FLSmidth Pvt. Ltd. v. The Deputy Commissioner of Income-tax, Corporate Circle-2(1), Chennai
[Citation -2020-LL-0722-17]

Citation 2020-LL-0722-17
Appellant Name FLSmidth Pvt. Ltd.
Respondent Name The Deputy Commissioner of Income-tax, Corporate Circle-2(1), Chennai
Court HIGH COURT OF MADRAS
Relevant Act Income-tax
Date of Order 22/07/2020
Assessment Year 2009-10
Judgment View Judgment
Keyword Tags suo motu disallowance • expenditure incurred • dividend income • exempted income • surplus funds • capital asset • remuneration • satisfaction
Bot Summary: The Assessing Officer, noting the quantum of investments held by the assessee and the dividend income earned from such investments, was, prima facie, not satisfied with the working provided by the assessee for arriving at the disallowance under Section 14A of the Act.
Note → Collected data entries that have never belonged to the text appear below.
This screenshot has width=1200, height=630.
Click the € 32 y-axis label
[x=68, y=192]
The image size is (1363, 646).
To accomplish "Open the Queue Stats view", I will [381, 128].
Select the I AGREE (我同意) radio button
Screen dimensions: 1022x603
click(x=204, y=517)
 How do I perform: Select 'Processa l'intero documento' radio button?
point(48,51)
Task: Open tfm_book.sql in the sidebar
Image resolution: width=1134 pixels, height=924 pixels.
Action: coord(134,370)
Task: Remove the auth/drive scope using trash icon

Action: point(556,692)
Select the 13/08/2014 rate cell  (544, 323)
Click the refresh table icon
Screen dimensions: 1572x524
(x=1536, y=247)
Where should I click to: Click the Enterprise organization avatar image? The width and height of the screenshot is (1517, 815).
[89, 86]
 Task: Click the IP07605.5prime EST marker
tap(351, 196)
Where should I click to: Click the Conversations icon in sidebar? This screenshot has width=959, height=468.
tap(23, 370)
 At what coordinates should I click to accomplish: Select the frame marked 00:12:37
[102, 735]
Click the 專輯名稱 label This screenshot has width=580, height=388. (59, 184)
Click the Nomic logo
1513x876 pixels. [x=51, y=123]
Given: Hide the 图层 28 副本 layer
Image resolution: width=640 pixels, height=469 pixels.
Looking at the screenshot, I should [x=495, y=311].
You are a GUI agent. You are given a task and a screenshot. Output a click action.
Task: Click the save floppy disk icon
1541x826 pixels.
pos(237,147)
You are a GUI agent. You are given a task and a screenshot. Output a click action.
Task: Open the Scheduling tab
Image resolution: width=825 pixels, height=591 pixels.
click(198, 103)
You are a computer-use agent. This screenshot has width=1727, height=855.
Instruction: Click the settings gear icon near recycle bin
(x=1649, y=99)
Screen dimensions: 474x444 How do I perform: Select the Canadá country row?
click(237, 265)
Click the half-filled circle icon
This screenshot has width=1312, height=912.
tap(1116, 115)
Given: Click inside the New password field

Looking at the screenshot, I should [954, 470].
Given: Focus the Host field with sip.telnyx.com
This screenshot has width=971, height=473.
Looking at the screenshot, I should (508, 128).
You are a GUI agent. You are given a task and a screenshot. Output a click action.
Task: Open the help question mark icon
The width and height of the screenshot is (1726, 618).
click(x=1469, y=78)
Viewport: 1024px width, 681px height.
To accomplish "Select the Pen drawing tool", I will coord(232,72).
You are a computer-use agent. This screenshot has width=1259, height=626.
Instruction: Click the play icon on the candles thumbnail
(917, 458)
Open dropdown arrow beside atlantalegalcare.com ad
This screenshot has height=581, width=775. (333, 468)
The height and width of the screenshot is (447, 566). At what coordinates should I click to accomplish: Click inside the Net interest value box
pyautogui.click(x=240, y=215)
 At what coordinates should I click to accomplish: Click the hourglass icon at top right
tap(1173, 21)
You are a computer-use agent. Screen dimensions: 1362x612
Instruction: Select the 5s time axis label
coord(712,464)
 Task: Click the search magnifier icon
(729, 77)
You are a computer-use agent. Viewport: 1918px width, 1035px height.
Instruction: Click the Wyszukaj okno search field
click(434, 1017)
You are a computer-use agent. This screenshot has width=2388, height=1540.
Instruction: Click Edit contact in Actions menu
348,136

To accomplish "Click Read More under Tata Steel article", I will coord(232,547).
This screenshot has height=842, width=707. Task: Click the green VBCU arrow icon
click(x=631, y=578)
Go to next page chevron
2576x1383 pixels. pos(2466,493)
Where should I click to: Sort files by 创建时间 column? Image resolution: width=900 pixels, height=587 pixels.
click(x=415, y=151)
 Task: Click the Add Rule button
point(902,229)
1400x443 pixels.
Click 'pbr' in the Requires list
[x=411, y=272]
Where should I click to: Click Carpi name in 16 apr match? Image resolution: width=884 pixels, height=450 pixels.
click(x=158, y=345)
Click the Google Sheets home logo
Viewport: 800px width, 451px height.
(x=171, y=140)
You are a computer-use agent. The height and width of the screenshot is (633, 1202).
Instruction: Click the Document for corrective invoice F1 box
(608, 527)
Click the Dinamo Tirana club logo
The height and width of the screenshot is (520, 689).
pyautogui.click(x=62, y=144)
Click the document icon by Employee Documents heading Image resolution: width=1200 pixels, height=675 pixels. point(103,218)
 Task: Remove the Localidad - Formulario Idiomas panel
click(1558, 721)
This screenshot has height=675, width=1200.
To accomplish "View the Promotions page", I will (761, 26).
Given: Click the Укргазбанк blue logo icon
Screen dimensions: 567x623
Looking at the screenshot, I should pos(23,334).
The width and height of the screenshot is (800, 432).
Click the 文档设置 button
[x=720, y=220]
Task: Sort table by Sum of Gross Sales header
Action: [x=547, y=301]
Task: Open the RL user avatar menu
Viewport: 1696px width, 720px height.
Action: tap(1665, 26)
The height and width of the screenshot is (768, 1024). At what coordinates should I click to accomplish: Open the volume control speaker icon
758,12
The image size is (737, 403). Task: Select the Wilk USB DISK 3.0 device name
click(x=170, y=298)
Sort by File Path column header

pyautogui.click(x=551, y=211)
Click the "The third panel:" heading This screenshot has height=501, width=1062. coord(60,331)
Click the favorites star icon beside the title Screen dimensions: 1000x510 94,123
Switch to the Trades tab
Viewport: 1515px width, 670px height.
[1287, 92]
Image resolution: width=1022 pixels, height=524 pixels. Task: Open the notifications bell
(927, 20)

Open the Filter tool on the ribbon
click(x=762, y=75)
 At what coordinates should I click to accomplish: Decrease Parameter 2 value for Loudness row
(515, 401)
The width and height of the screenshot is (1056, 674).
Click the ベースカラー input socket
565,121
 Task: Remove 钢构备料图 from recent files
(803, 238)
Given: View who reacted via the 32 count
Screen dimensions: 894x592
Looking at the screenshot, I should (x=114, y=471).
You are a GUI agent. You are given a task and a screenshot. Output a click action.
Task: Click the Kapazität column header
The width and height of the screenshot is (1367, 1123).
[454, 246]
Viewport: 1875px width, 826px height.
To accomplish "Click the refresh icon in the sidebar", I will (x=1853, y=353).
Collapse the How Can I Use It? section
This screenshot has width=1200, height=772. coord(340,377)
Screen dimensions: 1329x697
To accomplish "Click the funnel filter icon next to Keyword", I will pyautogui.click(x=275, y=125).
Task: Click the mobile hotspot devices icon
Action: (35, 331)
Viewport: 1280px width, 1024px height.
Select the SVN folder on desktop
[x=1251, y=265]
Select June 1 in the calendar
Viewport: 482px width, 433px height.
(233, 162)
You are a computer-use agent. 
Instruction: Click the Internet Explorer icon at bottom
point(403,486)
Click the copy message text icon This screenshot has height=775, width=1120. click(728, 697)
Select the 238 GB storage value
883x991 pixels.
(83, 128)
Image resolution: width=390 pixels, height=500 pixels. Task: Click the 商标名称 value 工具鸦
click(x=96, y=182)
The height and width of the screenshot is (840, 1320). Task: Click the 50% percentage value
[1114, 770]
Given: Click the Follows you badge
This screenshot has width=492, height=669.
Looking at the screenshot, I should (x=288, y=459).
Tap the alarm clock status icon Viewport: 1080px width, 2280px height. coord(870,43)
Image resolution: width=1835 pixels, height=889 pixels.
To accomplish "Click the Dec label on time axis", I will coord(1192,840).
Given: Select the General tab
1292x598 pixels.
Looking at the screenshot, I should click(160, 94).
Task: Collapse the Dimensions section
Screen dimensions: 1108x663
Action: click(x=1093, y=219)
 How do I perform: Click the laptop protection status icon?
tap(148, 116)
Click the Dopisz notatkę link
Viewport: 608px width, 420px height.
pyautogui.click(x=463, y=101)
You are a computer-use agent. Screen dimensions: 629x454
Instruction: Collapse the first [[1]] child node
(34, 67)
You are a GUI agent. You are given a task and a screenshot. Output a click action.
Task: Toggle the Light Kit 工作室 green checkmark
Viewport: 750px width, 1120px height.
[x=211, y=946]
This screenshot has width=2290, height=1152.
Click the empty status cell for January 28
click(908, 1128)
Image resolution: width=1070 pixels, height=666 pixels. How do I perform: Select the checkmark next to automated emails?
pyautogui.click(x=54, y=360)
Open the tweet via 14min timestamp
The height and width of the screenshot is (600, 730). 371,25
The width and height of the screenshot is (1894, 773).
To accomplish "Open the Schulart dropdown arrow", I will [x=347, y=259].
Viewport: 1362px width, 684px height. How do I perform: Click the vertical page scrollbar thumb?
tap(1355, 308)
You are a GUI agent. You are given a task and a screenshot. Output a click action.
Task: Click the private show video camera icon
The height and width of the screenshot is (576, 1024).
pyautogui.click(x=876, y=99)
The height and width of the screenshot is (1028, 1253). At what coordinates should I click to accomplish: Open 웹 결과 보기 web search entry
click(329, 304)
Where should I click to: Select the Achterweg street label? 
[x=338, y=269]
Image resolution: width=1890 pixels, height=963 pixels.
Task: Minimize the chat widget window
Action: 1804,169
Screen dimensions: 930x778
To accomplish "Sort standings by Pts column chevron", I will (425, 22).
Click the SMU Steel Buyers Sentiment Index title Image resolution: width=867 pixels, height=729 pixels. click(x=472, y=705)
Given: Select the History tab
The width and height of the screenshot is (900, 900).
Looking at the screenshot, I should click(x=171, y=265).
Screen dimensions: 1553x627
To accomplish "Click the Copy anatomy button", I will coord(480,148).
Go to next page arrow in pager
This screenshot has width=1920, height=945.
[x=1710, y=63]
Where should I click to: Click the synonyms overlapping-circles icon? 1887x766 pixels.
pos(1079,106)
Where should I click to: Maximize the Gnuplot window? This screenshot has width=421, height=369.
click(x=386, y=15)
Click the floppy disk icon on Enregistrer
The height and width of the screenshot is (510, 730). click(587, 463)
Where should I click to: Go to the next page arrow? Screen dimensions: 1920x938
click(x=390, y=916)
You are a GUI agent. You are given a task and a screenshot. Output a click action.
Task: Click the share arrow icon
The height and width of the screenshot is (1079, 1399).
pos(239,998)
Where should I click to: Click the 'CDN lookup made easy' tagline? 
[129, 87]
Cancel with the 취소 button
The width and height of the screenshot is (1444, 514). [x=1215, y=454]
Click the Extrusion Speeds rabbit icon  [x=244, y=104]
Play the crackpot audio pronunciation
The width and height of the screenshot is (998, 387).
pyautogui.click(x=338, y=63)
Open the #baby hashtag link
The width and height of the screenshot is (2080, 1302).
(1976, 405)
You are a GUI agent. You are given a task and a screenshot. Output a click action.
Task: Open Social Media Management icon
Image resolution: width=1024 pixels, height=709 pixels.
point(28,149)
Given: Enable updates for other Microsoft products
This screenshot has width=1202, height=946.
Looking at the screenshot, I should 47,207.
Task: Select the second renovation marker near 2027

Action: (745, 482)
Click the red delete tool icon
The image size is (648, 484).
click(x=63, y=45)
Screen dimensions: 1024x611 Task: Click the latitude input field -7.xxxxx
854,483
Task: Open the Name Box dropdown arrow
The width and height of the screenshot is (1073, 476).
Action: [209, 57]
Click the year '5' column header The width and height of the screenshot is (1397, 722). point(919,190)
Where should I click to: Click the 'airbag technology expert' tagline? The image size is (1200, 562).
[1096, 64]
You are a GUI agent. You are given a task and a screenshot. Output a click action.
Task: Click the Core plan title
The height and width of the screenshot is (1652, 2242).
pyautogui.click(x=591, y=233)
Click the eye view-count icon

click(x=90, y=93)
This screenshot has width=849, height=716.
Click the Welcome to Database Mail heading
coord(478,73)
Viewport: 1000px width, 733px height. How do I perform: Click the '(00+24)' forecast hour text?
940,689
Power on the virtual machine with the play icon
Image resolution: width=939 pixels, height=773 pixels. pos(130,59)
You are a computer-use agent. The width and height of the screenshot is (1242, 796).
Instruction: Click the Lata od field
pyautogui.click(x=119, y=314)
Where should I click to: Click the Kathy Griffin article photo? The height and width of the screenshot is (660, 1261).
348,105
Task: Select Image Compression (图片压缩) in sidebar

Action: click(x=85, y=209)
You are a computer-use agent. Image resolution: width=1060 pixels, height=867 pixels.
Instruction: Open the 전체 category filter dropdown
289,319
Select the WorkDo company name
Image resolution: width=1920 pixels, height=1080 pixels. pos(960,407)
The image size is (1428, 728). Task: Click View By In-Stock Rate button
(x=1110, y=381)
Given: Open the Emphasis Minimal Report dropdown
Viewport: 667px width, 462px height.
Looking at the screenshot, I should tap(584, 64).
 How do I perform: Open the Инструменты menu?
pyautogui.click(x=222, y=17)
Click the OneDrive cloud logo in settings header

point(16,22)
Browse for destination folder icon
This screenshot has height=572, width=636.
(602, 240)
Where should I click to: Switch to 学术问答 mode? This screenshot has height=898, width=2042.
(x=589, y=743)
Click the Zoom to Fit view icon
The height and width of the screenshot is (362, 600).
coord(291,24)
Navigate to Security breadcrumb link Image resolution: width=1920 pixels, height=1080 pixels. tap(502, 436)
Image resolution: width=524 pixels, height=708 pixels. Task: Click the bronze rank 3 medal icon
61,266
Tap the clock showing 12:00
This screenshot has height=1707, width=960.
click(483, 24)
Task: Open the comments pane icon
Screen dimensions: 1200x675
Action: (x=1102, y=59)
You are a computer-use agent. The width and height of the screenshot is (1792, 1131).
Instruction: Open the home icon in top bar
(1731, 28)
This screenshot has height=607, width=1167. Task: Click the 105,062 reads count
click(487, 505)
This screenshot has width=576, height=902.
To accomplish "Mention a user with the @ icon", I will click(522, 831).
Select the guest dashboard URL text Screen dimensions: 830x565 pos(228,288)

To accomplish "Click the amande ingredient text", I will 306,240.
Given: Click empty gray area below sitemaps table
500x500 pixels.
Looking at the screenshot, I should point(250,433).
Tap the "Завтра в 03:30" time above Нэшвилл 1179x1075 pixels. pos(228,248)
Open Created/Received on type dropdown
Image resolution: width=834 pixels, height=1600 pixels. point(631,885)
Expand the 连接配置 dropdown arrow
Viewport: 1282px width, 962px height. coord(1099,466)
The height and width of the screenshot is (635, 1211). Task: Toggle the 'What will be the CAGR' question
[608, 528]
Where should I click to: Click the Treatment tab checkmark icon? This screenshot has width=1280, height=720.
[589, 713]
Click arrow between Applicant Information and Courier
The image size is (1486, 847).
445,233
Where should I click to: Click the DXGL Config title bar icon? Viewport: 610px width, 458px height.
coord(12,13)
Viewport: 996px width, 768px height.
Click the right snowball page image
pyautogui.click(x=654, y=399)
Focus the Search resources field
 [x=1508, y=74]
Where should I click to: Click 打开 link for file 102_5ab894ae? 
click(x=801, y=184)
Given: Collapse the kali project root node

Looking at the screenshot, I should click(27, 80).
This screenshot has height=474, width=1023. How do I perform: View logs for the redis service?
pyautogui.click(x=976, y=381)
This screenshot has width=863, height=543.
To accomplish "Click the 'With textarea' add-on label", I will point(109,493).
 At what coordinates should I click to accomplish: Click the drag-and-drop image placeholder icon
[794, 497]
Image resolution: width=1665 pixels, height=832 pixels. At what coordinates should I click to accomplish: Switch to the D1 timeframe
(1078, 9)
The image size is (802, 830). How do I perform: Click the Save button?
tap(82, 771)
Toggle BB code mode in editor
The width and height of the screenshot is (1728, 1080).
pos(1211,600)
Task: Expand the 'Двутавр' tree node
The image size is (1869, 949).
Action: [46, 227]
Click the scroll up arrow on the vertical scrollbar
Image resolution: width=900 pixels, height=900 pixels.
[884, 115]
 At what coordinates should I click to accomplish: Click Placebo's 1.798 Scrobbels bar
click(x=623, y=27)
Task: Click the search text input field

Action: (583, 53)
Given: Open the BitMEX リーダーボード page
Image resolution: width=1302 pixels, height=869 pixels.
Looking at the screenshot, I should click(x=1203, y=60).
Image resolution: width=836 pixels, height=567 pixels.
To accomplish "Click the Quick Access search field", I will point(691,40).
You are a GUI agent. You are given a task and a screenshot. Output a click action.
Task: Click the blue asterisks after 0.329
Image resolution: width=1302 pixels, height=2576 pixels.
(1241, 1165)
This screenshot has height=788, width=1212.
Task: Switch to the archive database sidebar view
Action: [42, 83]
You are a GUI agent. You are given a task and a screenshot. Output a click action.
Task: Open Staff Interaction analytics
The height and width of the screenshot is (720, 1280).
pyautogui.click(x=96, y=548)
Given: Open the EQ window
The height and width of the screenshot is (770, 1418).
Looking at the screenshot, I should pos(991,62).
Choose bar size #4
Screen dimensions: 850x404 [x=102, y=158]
The Assessing Officer was not convinced with the explanation offered by the assessee and held that a portion of managerial remuneration and directors remuneration should also be attributed towards the dividend earning activity by the assessee. The assessee contended that Section 14A of the Act read with Rule 8D of the Rules had no application to the assessee s case, that what were invested were surplus funds generated from the business activity of the assessee and that the assessee had not incurred any other cost apart from the amounts specified in the return filed. The assessee rightly understood the prima facie opinion formed by the Assessing Officer with regard to the expenses claimed by the assessee attributable for earning exempt income and precisely for such a reason, the assessee submitted a reply dated 18.12.2012. The Assessing Officer examined the said submission of the assessee having regard to the accounts of the assessee and rejected the stand taken by the assessee. Though the assessee is not in the business of making investments in shares, the assessee keeps more than 1/3rd of its assets in the form of investments. As mentioned above, in the preceding paragraph, we held that the Assessing Officer considered the explanation offered by the assessee vide letter dated 18.12.2012 and recorded his satisfaction as to how the disallowance voluntarily made by the assessee was not acceptable.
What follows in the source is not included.